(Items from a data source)
= = = = = = =
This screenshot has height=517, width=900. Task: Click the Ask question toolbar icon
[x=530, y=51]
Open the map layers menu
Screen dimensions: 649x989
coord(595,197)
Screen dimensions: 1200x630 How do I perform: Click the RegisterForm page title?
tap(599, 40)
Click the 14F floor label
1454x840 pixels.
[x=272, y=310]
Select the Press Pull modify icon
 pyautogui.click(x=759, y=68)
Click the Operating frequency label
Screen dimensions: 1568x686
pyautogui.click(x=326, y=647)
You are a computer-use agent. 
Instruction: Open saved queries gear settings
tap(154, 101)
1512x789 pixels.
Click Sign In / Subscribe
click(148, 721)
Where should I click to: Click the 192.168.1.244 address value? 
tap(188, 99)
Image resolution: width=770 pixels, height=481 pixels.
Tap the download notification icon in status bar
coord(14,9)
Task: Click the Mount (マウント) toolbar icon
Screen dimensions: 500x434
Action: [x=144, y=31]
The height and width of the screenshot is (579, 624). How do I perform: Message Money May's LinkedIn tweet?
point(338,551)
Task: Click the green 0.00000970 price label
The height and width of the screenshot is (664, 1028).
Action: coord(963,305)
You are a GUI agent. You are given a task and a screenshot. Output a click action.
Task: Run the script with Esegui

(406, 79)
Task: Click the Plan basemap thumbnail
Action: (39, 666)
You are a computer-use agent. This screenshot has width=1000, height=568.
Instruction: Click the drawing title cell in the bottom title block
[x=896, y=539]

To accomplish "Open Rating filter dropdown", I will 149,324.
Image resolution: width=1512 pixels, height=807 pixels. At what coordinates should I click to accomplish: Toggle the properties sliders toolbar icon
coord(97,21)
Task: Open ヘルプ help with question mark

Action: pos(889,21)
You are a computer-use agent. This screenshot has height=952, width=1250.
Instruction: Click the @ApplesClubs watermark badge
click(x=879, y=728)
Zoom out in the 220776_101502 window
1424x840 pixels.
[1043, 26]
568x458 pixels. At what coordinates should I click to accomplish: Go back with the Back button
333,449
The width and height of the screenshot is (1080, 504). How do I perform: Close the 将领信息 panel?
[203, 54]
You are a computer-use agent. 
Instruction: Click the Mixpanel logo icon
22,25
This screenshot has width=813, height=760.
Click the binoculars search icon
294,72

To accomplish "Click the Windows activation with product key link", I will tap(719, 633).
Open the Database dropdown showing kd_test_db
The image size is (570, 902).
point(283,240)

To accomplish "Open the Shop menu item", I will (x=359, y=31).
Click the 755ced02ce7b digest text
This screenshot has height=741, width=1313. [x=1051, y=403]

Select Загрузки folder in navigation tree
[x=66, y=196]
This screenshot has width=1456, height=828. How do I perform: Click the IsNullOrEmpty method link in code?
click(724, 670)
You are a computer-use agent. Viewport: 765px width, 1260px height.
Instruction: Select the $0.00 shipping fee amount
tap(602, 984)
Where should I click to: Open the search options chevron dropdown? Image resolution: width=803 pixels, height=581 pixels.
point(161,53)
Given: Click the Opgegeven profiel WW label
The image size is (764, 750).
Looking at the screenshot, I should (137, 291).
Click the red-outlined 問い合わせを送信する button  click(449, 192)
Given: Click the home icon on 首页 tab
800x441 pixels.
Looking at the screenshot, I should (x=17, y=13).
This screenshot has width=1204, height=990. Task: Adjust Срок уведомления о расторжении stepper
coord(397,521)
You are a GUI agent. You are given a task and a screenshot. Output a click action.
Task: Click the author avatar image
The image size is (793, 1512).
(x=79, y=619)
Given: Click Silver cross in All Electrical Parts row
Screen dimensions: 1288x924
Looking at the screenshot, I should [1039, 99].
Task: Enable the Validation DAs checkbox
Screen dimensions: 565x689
= = = = = = =
▸ **EXERCISE PROMPT**:
Quote the items above word for word, from the line containing "Select Загрузки folder in navigation tree" through the end of the items, both ends included.

▸ **RESULT**:
Select Загрузки folder in navigation tree
[x=66, y=196]
This screenshot has width=1456, height=828. How do I perform: Click the IsNullOrEmpty method link in code?
click(724, 670)
You are a computer-use agent. Viewport: 765px width, 1260px height.
Instruction: Select the $0.00 shipping fee amount
tap(602, 984)
Where should I click to: Open the search options chevron dropdown? Image resolution: width=803 pixels, height=581 pixels.
point(161,53)
Given: Click the Opgegeven profiel WW label
The image size is (764, 750).
Looking at the screenshot, I should (137, 291).
Click the red-outlined 問い合わせを送信する button  click(449, 192)
Given: Click the home icon on 首页 tab
800x441 pixels.
Looking at the screenshot, I should (x=17, y=13).
This screenshot has width=1204, height=990. Task: Adjust Срок уведомления о расторжении stepper
coord(397,521)
You are a GUI agent. You are given a task and a screenshot. Output a click action.
Task: Click the author avatar image
The image size is (793, 1512).
(x=79, y=619)
Given: Click Silver cross in All Electrical Parts row
Screen dimensions: 1288x924
Looking at the screenshot, I should [1039, 99].
Task: Enable the Validation DAs checkbox
Screen dimensions: 565x689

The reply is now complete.